Sure, I do understand that Red Hat (or any other vendor) is taking
no
support responsibility for this. At this point I'd just like to
contribute to a better understanding of what's expected to definitely
_not_ work, so that people don't bloody their noses on that. :)
Indeed. nesting is nice to enable as it works in 99% of all cases. It
just doesn't work when trying to migrate a nested hypervisor. (on x86)
That's what most people don't realize, as it works "just fine" for 99%
of all use cases.
[...]
>
> savevm/loadvm is not expected to work correctly on an L1 if it is
> running L2 guests. It should work on L2 however.
Again, I'm somewhat struggling to understand this vs. live migration —
but it's entirely possible that I'm sorely lacking in my knowledge of
kernel and CPU internals.
(savevm/loadvm is also called "migration to file")
When we migrate to a file, it really is the same migration stream. You
"dump" the VM state into a file, instead of sending it over to another
(running) target.
Once you load your VM state from that file, it is a completely fresh
VM/KVM environment. So you have to restore all the state. Now, as nVMX
state is not contained in the migration stream, you cannot restore that
state. The L1 state is therefore "damaged" or incomplete.
[...]
>> Kashyap, can you think of any other limitations that would
benefit
>> from improved documentation?
>
> We should certainly document what I have summaries here properly at a
> central palce!
I tried getting registered on the
linux-kvm.org wiki to do exactly
that, and ran into an SMTP/DNS configuration issue with the
verification email. Kashyap said he was going to poke the site admin
about that.

• _MATERIAL PROVIDED_:

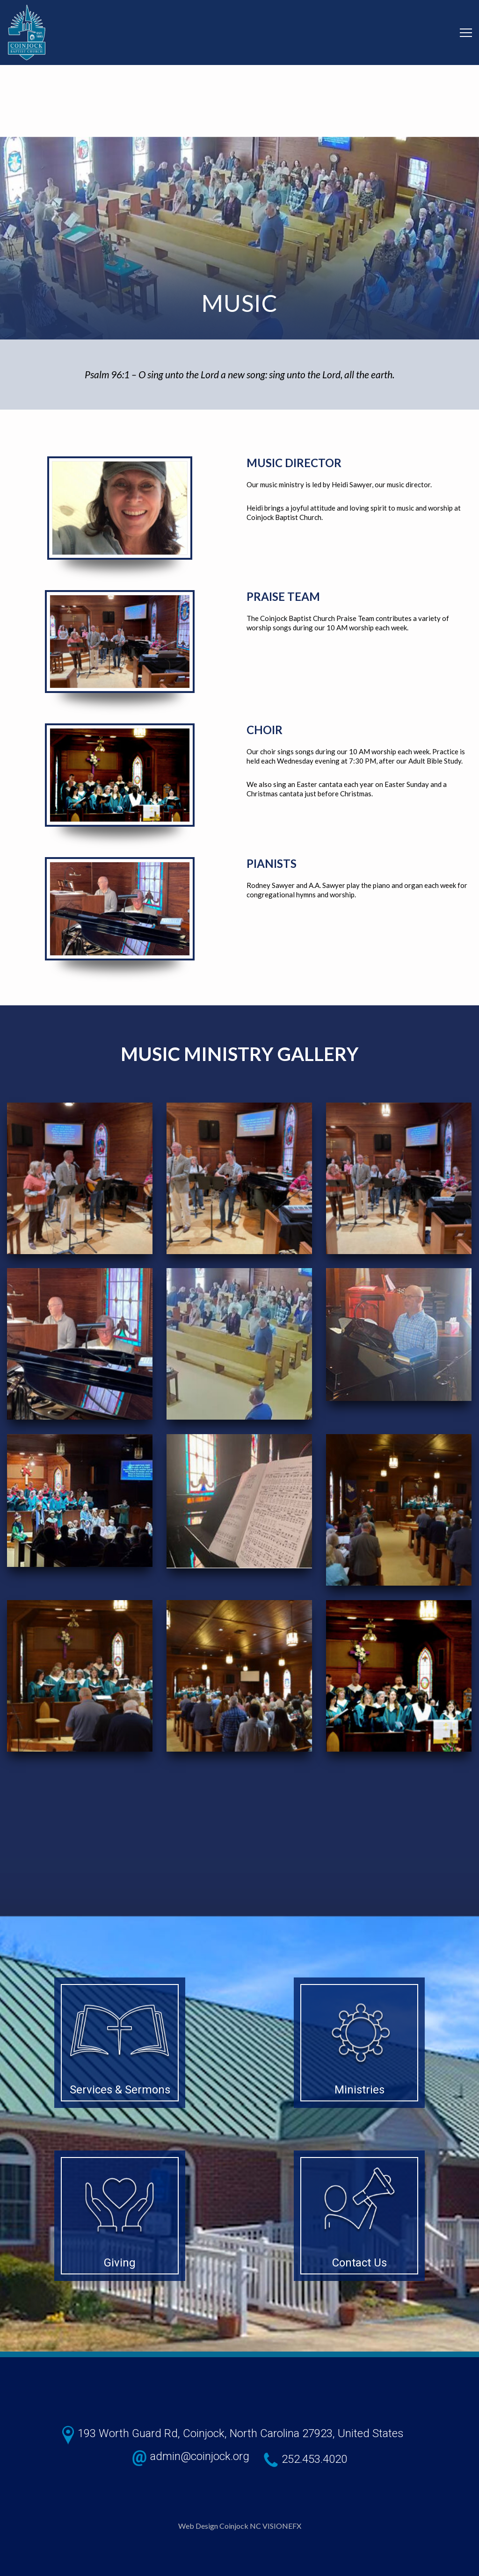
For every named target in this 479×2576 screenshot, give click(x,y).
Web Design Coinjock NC (219, 2525)
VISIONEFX (281, 2525)
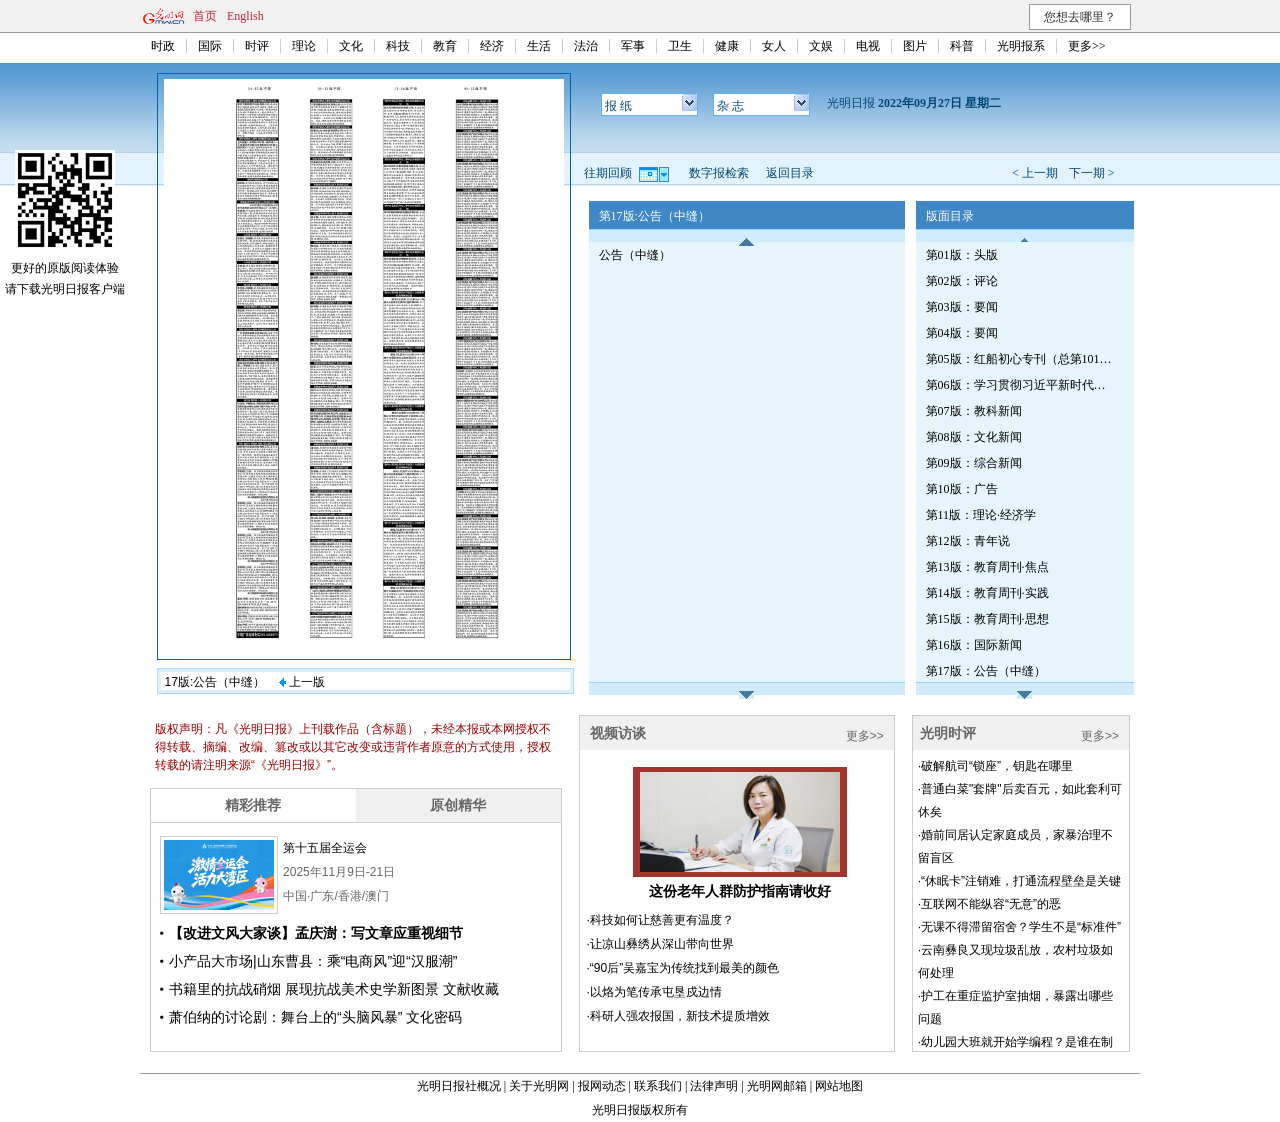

• _REQUIRED ACTIONS_:
- A) Reproduce the portion of the thread on nested virtualization between "When we migrate" and "(running) target.", inclusive, with no changes.
- B) Extend the thread on nested virtualization, picking up after its final sentence.
The material plays no part in this exercise.

• _RESPONSES_:
- A)
When we migrate to a file, it really is the same migration stream. You
"dump" the VM state into a file, instead of sending it over to another
(running) target.

- B)
Now, here's a bit more information on my continued testing. As I
mentioned on IRC, one of the things that struck me as odd was that if
I ran into the issue previously described, the L1 guest would enter a
reboot loop if configured with kernel.panic_on_oops=1. In other words,
I would savevm the L1 guest (with a running L2), then loadvm it, and
then the L1 would stack-trace, reboot, and then keep doing that
indefinitely. I found that weird because on the second reboot, I would
expect the system to come up cleanly.
Guess the L1 state (in the kernel) is broken that hard, that even a
reset cannot fix it.
I've now changed my L2 guest's CPU configuration so that libvirt (in
L1) starts the L2 guest with the following settings:
<cpu>
<model fallback='forbid'>Haswell-noTSX</model>
<vendor>Intel</vendor>
<feature policy='disable' name='vme'/>
<feature policy='disable' name='ss'/>
<feature policy='disable' name='f16c'/>
<feature policy='disable' name='rdrand'/>
<feature policy='disable' name='hypervisor'/>
<feature policy='disable' name='arat'/>
<feature policy='disable' name='tsc_adjust'/>
<feature policy='disable' name='xsaveopt'/>
<feature policy='disable' name='abm'/>
<feature policy='disable' name='aes'/>
<feature policy='disable' name='invpcid'/>
</cpu>
Maybe one of these features is the root cause of the "messed up" state
in KVM. So disabling it also makes the L1 state "less broken".
Basically, I am disabling every single feature that my L1's "virsh
capabilities" reports. Now this does not make my L1 come up happily
from loadvm. But it does seem to initiate a clean reboot after loadvm,
and after that clean reboot it lives happily.
If this is as good as it gets (for now), then I can totally live with
that. It certainly beats running the L2 guest with Qemu (without KVM
acceleration). But I would still love to understand the issue a little
bit better.
I mean the real solution to the problem is of course restoring the L1
state correctly (migrating nVMX state, what people are working on right
now). So what you are seeing is a bad "side effect" of that.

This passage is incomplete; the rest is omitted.